11:36A conquistador is a person willing to die or to kill for honor and fortune,
11:43and Pizarro was neither more nor less than that, a conquistador,
11:46a person who was willing to risk his life for honor and fortune,
11:55honor for himself and for his lineage, for his family.
12:01All of Extremadura was then an emigrant province,
12:05because the benefits that the poor land itself gave,
12:10were given by absentee beneficiaries who did not live in Extremadura,
12:14but who lived in Seville or Madrid,
12:17and therefore the Extremeños were forced to emigrate.

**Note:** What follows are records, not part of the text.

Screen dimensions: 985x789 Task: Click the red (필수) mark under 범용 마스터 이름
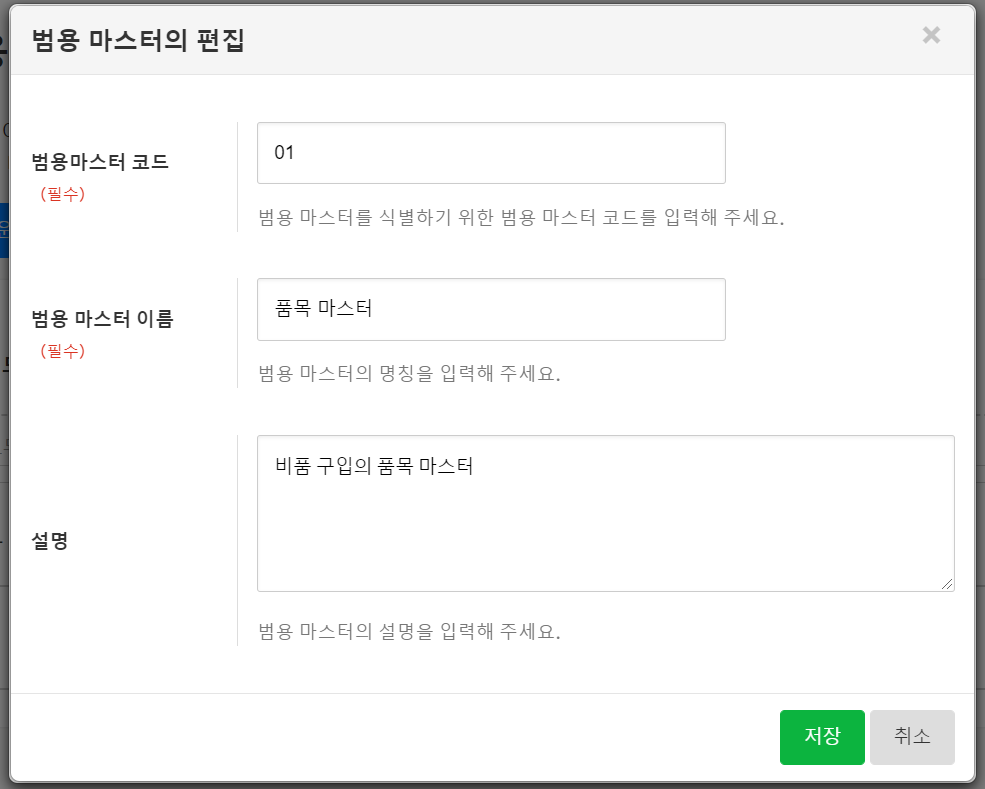point(62,351)
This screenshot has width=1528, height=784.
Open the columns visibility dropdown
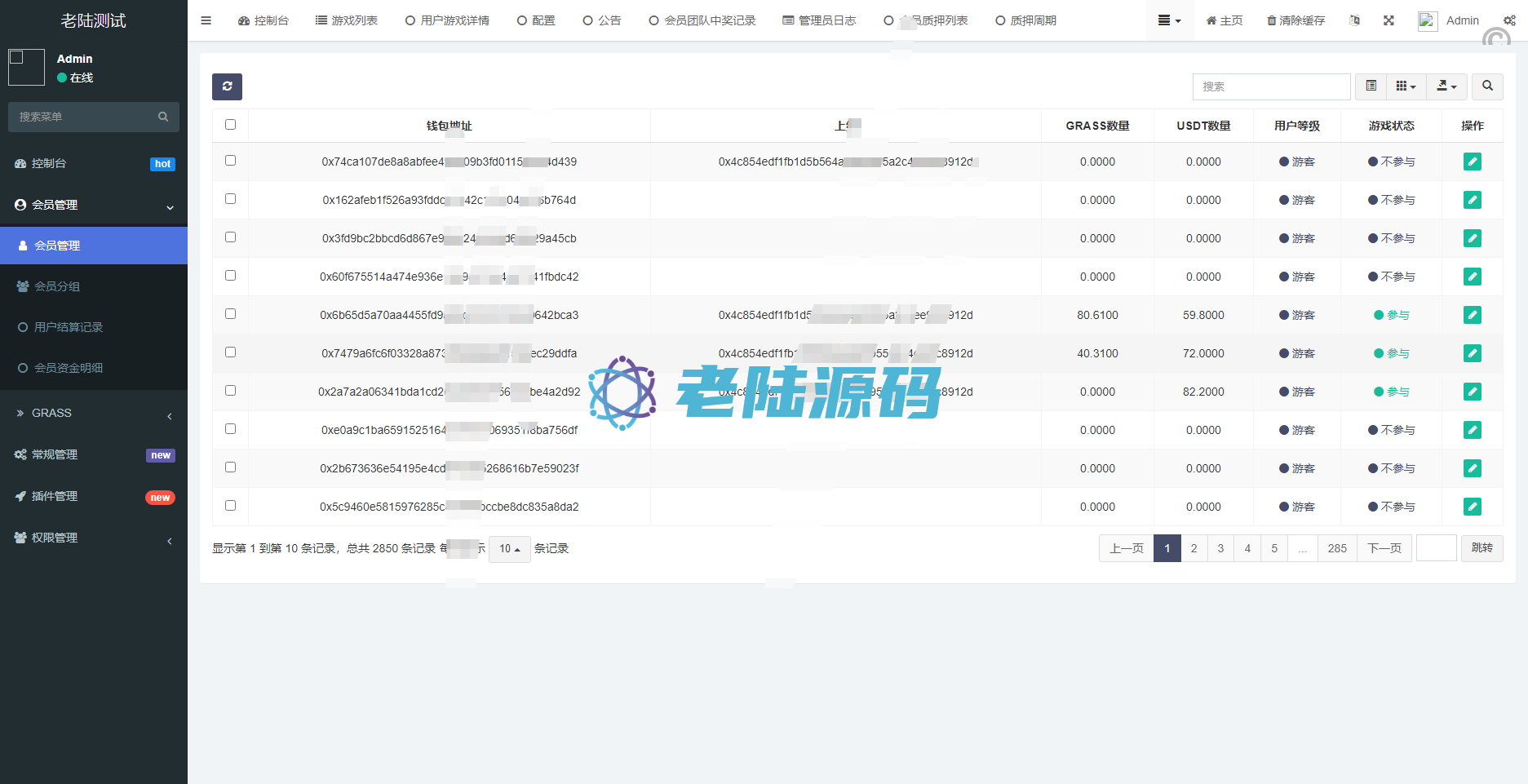click(1406, 86)
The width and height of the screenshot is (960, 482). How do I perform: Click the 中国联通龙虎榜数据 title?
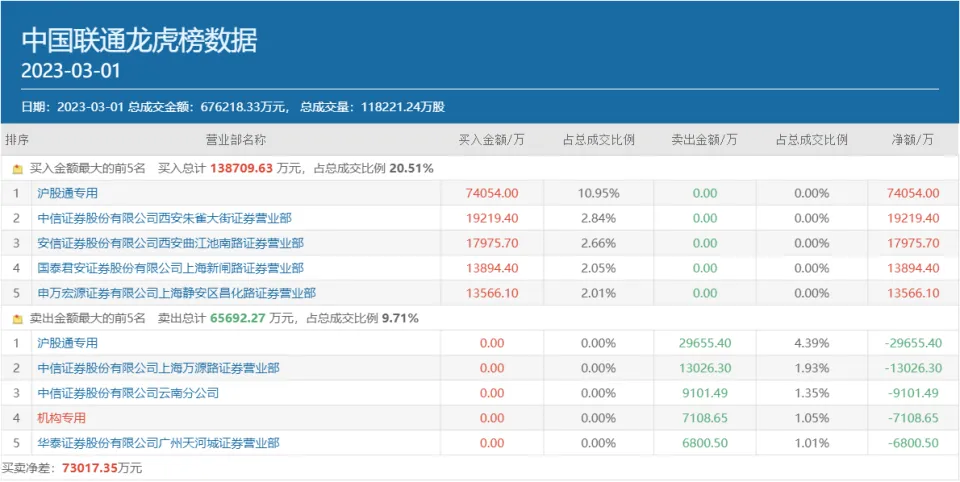pos(139,40)
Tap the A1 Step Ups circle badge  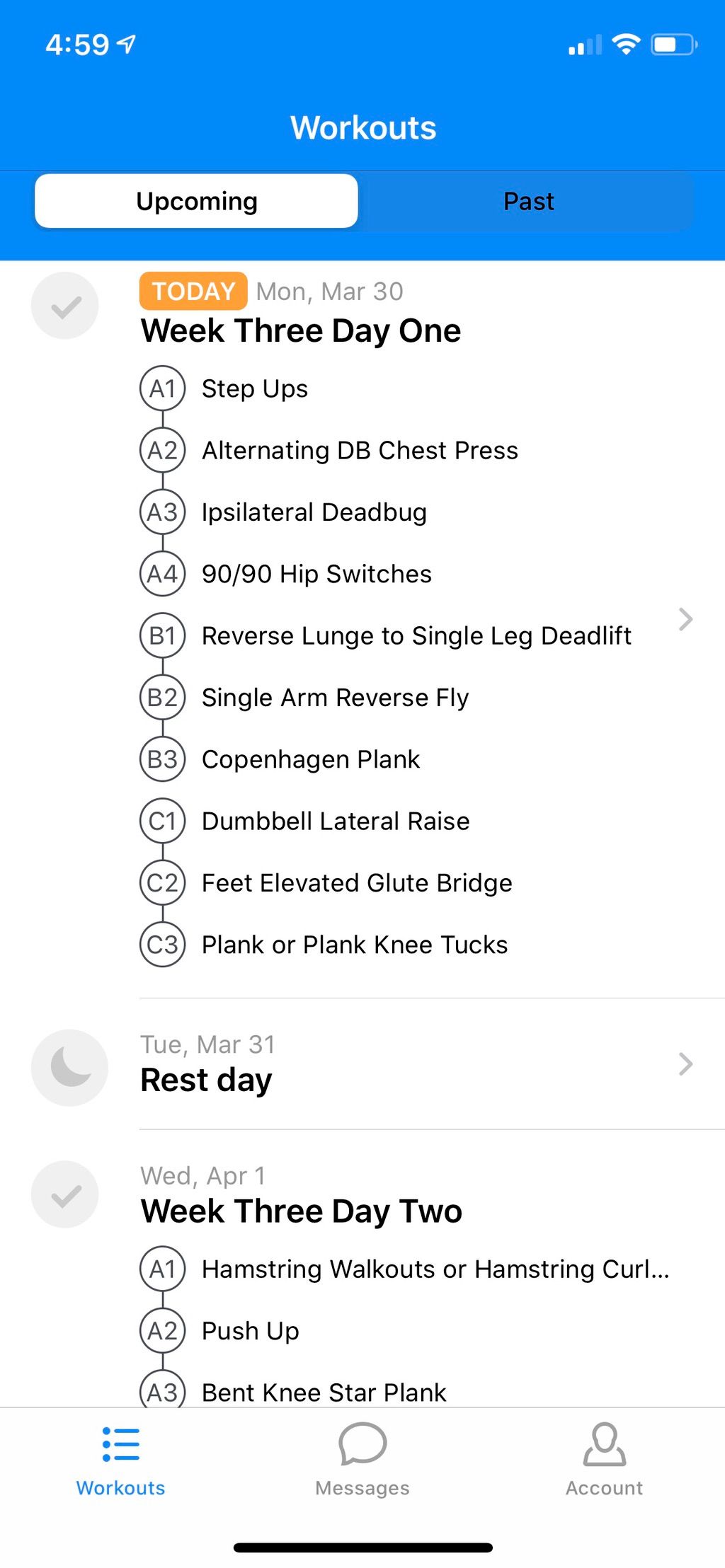coord(162,388)
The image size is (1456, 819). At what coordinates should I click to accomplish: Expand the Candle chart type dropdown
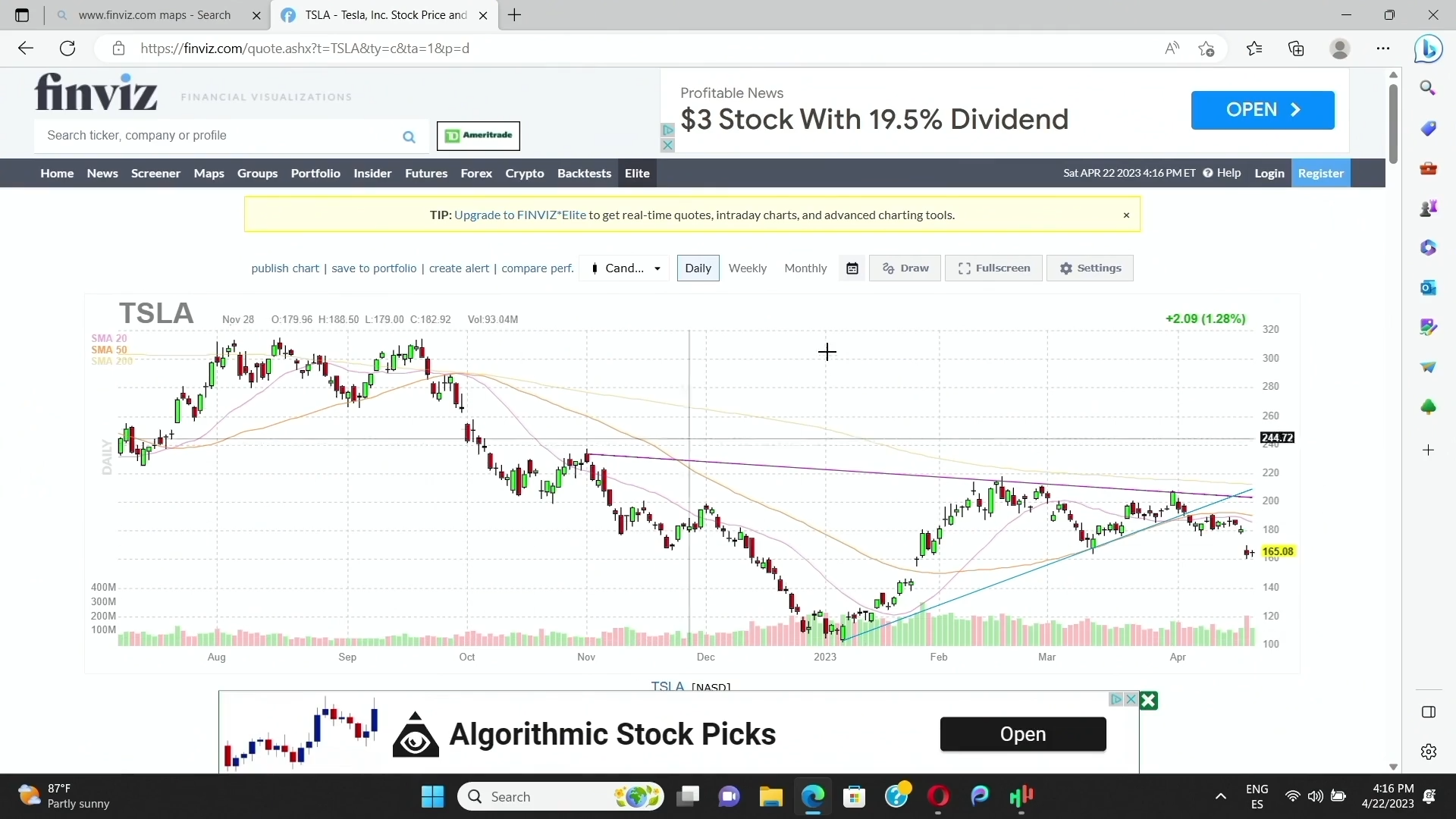click(x=625, y=268)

12:21That explains why so many Extremeños went in search of the Americas.
12:31At the beginning of the 16th century,
12:33the conquerors intensified their exploration of the New World
12:36and offered the throne of Castile an increasingly extensive territory.
12:41Thanks to a series of alliances and marriages,
12:44King Charles V, heir to the family of the Habsburgs
12:47and future emperor of the Holy Roman Empire,
12:50obtained in 1516 the crown of Spain and all the lands discovered in the Americas.
13:00All the wealth brought from those lands would be found from then on in Seville,
13:05which became the economic center of the kingdom.
13:09We are going to enter the Guadalquivir,
13:12as the ancient Indian fleets did on their return from America,
13:17through the town of Sanlúcar de Barrameda,
13:19a town that controlled the mouth of the river.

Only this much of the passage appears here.